Polyamory continues to be plagued by misconceptions, and this is why accurate representation is so fundamental. Leanne Yau runs Poly Philia, the largest polyamory education platform in Europe, and has been actively nonmonogamous since they were 17. Yau has run the @polyphilia TikTok account since May 2021. They've since gained more than 120,000 followers, but still have reservations about the poly representation on the app.
"It could be better. I am one of very few polyamorous people of color on the platform, and I would love to see more representation of trans people, asexual people and disabled people. That said, it is slowly improving," they said.
Yau is expressly dedicated to deconstructing myths surrounding polyamory, having conceptualized a bingo card composed of harmful anti-poly tropes they have encountered both on- and offline. It includes everything from "I could never do that" to "You haven't found 'the one' yet."
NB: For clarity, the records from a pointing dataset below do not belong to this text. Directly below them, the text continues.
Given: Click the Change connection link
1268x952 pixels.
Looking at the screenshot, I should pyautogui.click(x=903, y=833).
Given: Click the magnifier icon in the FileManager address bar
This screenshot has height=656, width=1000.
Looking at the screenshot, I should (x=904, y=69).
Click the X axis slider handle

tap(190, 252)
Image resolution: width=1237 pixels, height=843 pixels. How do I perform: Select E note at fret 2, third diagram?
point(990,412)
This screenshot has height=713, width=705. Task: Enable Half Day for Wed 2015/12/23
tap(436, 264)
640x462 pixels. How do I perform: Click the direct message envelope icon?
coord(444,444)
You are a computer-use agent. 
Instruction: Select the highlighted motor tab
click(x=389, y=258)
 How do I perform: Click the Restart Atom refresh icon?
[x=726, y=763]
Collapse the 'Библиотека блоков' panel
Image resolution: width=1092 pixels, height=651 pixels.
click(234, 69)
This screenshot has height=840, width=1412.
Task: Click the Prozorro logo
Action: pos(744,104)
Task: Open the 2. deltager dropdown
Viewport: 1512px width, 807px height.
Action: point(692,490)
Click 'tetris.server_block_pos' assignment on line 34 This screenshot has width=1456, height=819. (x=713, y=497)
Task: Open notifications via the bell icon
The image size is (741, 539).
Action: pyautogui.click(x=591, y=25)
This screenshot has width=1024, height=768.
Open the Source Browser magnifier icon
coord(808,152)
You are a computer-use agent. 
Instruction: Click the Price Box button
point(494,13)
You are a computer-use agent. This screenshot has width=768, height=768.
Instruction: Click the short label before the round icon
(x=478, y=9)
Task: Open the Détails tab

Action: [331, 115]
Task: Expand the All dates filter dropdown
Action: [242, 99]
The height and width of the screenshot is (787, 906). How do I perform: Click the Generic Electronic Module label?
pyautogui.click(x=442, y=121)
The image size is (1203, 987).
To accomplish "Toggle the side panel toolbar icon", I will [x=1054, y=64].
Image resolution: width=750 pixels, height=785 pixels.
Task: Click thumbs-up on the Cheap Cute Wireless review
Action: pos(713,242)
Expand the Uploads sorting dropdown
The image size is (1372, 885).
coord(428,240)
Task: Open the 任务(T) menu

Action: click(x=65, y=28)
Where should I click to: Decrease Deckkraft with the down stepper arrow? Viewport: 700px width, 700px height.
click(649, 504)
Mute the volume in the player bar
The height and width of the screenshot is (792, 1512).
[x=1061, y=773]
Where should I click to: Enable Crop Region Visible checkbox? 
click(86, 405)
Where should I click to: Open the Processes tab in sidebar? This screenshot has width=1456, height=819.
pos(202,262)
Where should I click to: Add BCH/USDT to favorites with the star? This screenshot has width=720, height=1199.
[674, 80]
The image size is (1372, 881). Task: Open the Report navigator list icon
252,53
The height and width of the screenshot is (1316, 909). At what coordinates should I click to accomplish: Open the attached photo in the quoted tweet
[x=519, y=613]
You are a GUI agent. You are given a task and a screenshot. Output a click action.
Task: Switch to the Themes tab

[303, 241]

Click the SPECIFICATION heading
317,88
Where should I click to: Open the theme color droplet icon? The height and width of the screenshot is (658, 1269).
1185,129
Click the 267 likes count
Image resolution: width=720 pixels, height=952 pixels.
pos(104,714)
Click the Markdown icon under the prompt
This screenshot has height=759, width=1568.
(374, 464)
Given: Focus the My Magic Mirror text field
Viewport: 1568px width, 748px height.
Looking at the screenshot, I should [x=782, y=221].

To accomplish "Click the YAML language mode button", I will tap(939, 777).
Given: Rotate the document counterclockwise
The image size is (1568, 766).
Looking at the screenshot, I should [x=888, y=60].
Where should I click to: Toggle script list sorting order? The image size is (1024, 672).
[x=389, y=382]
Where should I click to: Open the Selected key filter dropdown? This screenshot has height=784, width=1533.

Even with its current representation gaps, where the education system fails, TikTok excels. At present, polyamory is not referenced, let alone dictated, by United Kingdom sex ed curriculum, though current legislation on sex education guidelines necessitates content on wider LGBTQIA+ issues. In the United States, the situation remains much the same. Education on sex and LGBTQIA+ issues is limited at best, completely restricted at worst, and polyamory isn't referenced at all in high school textbooks.
True, the practice does challenge core social norms. In 1882, romantic or spouse-like relationships involving more than two people under one roof were criminalized, and to this day, the Pew Research Center reports that a mere 1 in 5 U.S. adults believe polyamory is morally acceptable.
However, one 2020 YouGov poll concluded that almost one-third of surveyed Americans stated their ideal relationship is nonmonogamous, though it is worth noting that an open relationship is vastly different to polyamory despite falling under the "nonmonogamy" label. While an open relationship denotes a relationship between two people in which both partners can pursue sex with other parties, polyamory is an identity denoting an intrinsic desire for romantic, sexual or intimate relationships with more than one partner.
How do polyamorous people feel about TikTok?
Ness Cooper is a U.K.-based sex and relationship coach who identifies as poly. She experimented with having multiple partners as a teen, before she was ever formally acquainted with the term polyamory.
"I was naturally drawn to multiple consensual relationships," she said. "I later set up a local support group for individuals in polyamorous and open relationships to connect. I don't run the group any longer, but it was nice to chat with individuals who had different experiences and relationships dynamics. Now, Twitter is one of my favorite ways to connect with other polyamorous individuals. On TikTok, I've connected with a few polyamorous accounts but have sometimes found that their representations don't always fall into the traditional realms of polyamory."
That may be the greatest revelation of all. Poly relationships are just like monogamous ones in one critical sense: Each one is unique to the people in it.
"It's important to be aware that only those within a particular relationship dynamic can fully know what their relationship and sexuality is, and how they interpret labels and definitions is personal to them," Ness explained.
"Whilst some of the content is designed to shock people, it is bringing more awareness to polyamory," she continued. "It's a good stepping-stone in education for youth who are only just starting to develop an understanding of their sexual identity."